The door opened again. Lindsay, barefoot, stepped outside, closed the door, and sat down on the stone steps in front of the cabin.

‘It’s my mother’s birthday,’ she said, eyes on the gravel at her feet.

‘Why don’t you call her?’

Lindsay shook her head. ‘It’s been twenty-seven years.’

Josie walked over and sat down beside her. ‘That’s a long time,’ she said.

‘Yeah.’

They sat in silence for a while. A thousand things she could say came to mind, but none seemed anything more than hollow advice from someone who had no clue as to the situation.Just call her.Was it that easy? Twenty-seven years was a long time to be estranged from someone. Not something to be taken lightly, brushed off, repaired with a simple phone call. And who was she to give advice? She couldn’t even manage her own life.

The wind rustled through the branches of the trees overhead. May had been unseasonably warm and the last week had been dry, but under the trees, out of the sun, the wind still carried a chill.

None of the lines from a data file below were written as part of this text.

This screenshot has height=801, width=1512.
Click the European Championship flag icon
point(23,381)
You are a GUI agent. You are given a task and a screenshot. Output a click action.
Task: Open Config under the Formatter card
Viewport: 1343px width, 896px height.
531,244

‘I….’ Lindsay began. ‘I … I didn’t….’

Josie said nothing. She sat in silence, feeling the breeze on her cheeks, neck and bare arms, wondering if it could fix her, whether it could fix them both.

‘I … I didn’t mean … I didn’t want … to … be so angry.’

Whether she meant angry at Josie, angry at her family, angry even at herself, Josie didn’t know, nor felt she had permission to ask. She nodded to show she had heard, then waited, wondering if Lindsay would open up further.

‘It … it was always that way,’ Lindsay said at last. Josie glanced up, saw the older woman looking out into the forest. ‘I just … things … I felt … frustrated.’

Josie smiled. She understood.

‘I wasn’t … the best … daughter,’ Lindsay continued. ‘I wasn’t the best … mother. And I … wasn’t the best … wife.’

Josie looked down at the backs of her hands. She rubbed at a blemish that had appeared on her skin just behind the knuckle of her ring finger. The skin there no longer felt so supple either, as though it took time to fall back into shape. She glanced at Lindsay and suddenly saw herself in twenty years’ time if she didn’t take the actions to change things now. She wanted to offer the older woman advice, but perhaps there was nothing she could say that Lindsay didn’t already know.

‘I was wondering about something,’ Josie said quietly. ‘That old helter-skelter. I was wondering whether you can see over the top of the trees? Shall we go and find out?’

For a few seconds, Lindsay neither replied nor moved. It had taken an effort for Josie to speak; if Lindsay hadn’t heard, she doubted she could muster the strength to repeat herself. She waited, again counting silently to ten.

She had reached eight when Lindsay stood up. ‘Let me just put some shoes on,’ she said.

17

Sticking Together

Tiffany looked dressed for mid-winter,with a scarf wrapped around her shoulders and a designer woolly hat pressing bunches of curly, unruly hair against the sides of her face. She peered out of round spectacles as she alighted from the bus, giving a wide grin at the sight of Josie standing under the bus shelter, arms open wide.

‘There you are,’ Josie said, and all her fears and nerves evaporated as Tiffany let out a squeal of delight and practically danced down the steps and into her mother’s arms.

‘I’m sorry, Mum,’ Tiffany mumbled into the shoulder of the windcheater Josie wore.